Вот кто бы знал. Особых планов на оставшиеся 100 рублей у меня не было, а туалетной бумаги на них можно было приобрести – взводу на месяц подтираться. Мог бы и додуматься, вспомнив уничтоженную библиотеку Омской учебки.
– Что-то тут совсем все плохо у вас.
– Сейчас уже ГОРАЗДО лучше. Когда свет провели и узнали где коньяк брать.
– Почем коньяк?
– Три банки тушняка или сотка денег. Ну, бензик еще берут, но тебе это не светит: ты не механ. Тушняк только говяжий берут. Килькой брезгуют.
– На кой черт им тушняк?
Дед посмотрел на меня, как смотрит отец на затупившего сына.
– Сам как думаешь? Хоббитам[5 - Ваххабитам.] в горах тоже что-то кушать надо!
***
К ужину мои сто рублей стараниями Деда превратились в бутылку без этикетки, наполненную под горлышко мутноватой коричневой жидкостью. Сели после отбоя. В распитии участвовало пятеро – больше на второй ярус пары сдвинутых армейской кроватей не влезло.
– А что за хрень в ночи бабахала? – старательно изображая невозмутимость, начал я беседу.
– Минометная батарея. Там она, за парком.
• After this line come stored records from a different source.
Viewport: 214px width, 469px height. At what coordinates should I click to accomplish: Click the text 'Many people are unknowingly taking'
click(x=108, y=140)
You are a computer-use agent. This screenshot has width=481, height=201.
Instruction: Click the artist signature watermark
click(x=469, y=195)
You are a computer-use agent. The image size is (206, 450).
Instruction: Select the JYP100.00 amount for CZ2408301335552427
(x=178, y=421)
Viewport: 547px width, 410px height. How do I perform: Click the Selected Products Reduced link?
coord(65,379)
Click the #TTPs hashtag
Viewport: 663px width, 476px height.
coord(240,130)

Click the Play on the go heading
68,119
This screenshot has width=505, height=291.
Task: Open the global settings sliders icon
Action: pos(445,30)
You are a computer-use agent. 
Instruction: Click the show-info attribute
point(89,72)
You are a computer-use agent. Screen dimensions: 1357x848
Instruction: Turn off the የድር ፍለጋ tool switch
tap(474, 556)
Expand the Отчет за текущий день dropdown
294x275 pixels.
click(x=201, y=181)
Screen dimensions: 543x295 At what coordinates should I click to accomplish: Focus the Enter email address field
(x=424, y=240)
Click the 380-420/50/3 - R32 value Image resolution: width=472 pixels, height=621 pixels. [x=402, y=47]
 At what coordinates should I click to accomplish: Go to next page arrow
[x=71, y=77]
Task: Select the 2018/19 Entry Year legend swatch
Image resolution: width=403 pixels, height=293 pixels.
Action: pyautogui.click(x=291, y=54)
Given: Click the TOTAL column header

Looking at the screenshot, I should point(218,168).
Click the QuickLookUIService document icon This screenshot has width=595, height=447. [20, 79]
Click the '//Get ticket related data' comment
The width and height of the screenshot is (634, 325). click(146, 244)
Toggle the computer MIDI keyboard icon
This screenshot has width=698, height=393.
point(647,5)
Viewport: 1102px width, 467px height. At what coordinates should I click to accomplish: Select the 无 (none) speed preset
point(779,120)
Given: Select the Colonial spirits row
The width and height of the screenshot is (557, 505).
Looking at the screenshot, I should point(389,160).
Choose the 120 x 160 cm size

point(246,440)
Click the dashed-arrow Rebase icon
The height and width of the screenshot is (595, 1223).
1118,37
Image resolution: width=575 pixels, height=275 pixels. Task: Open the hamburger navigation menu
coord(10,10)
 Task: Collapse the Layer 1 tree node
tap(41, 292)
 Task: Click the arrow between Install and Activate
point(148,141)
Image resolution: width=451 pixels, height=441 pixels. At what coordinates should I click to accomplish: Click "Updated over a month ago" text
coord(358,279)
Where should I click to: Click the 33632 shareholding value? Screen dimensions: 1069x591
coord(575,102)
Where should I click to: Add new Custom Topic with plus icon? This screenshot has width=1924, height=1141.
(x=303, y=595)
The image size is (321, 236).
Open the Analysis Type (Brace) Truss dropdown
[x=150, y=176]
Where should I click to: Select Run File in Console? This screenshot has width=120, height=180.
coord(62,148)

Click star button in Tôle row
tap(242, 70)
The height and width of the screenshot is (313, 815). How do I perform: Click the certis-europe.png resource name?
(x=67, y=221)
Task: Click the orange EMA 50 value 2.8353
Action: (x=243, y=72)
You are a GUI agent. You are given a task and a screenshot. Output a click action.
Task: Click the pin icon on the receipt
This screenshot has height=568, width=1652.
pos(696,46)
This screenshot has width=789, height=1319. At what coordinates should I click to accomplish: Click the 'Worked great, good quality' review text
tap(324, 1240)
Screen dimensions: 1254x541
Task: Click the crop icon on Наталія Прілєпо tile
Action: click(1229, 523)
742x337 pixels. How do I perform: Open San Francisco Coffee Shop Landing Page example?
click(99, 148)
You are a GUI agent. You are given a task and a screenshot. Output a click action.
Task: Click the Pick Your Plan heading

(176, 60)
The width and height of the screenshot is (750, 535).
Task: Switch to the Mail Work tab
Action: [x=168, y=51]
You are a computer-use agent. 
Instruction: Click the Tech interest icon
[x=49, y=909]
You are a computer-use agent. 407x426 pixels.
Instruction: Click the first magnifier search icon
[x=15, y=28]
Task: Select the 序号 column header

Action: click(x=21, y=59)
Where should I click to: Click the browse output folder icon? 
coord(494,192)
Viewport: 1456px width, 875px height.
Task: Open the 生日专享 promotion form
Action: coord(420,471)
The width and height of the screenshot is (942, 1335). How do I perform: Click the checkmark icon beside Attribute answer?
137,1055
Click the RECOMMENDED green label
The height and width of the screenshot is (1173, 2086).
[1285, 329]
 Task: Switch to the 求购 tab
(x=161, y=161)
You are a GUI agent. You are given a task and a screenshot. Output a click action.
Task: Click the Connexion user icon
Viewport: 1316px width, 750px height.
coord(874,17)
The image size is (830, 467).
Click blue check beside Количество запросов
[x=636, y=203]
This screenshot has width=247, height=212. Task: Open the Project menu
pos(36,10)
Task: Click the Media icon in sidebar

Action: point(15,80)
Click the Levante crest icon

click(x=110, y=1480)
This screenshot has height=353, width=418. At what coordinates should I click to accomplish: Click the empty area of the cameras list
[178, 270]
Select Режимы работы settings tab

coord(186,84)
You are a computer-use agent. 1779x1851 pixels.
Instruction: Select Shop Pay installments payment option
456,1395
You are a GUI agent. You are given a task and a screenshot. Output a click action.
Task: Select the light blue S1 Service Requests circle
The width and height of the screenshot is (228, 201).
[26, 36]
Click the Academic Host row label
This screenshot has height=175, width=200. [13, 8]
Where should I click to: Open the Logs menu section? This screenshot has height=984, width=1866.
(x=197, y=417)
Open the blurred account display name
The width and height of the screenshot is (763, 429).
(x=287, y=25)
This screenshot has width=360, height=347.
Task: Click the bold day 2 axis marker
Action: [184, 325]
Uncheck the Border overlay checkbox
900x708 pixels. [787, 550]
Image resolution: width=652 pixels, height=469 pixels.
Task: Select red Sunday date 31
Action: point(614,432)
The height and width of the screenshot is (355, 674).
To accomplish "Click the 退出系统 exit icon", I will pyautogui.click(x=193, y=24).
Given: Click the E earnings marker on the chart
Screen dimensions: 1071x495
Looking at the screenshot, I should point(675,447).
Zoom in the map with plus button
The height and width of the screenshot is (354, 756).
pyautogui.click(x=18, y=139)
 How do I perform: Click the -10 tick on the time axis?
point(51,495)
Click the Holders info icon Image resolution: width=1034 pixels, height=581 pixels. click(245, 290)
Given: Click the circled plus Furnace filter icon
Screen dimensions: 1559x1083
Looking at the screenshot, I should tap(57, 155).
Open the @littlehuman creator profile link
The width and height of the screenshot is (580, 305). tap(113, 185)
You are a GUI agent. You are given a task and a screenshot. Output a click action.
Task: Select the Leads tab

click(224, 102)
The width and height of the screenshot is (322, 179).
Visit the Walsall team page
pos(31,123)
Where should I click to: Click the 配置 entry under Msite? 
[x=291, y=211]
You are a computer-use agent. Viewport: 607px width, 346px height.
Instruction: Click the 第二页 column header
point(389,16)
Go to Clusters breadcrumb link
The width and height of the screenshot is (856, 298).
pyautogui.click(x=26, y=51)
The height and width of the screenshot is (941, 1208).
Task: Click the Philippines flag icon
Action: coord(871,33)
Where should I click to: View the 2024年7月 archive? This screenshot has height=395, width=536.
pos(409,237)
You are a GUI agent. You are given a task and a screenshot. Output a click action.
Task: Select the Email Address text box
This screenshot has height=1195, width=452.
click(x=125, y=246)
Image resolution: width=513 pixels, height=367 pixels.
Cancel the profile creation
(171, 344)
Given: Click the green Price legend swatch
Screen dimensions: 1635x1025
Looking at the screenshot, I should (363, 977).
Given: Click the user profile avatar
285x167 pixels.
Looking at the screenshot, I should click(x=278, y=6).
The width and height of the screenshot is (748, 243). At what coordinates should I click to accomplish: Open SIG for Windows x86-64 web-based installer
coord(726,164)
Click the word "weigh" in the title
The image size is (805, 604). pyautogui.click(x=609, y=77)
Тут я вспомнил, что на завтраке видел группу военных с петлицами артиллеристов. Разговаривали они вяло, но излишне громко. И пошатывались, топчась в очереди.
– А куда стреляют?
– Да кто ж их, дебилов, знает. Типа – летает в ночи хитрый вертолет с тепловизором. Где чего обнаружит – туда и лупят. Только я думаю – в белый свет как в копеечку они шмаляют. Сколько мимо не проходил – минометы всегда в одну сторону, в степь смотрят.
Намереваясь произвести впечатление нормального пацана, откровенно тупых вопросов я старался не задавать, поэтому про минометчиков ничего больше спрашивать не стал.
– Ну а командиры как?
– Ну как? Ротный, майор Гусаков – нормальный мужик.
– Чмо он вялое! – перебил Деда долговязый ефрейтор Ярослав Ерусланов, – Боится он Снегова, а уж в штабе каждую жопу начисто вылизал.
– Капитан Снегов – это зам по боевой части, – уточнил Заяц. То, что зовут его Ваня Зайцев, знала только книга вечерней поверки.
– Снегов – мужик серьезный. Дерется, гад, больно. Ну и пьяный – буйный. Зато со штабными на равных разговаривает. Кроме комбата, ясен пень.
– А с комбатом чего не так?
Собутыльники заворочались – тема явно была больной.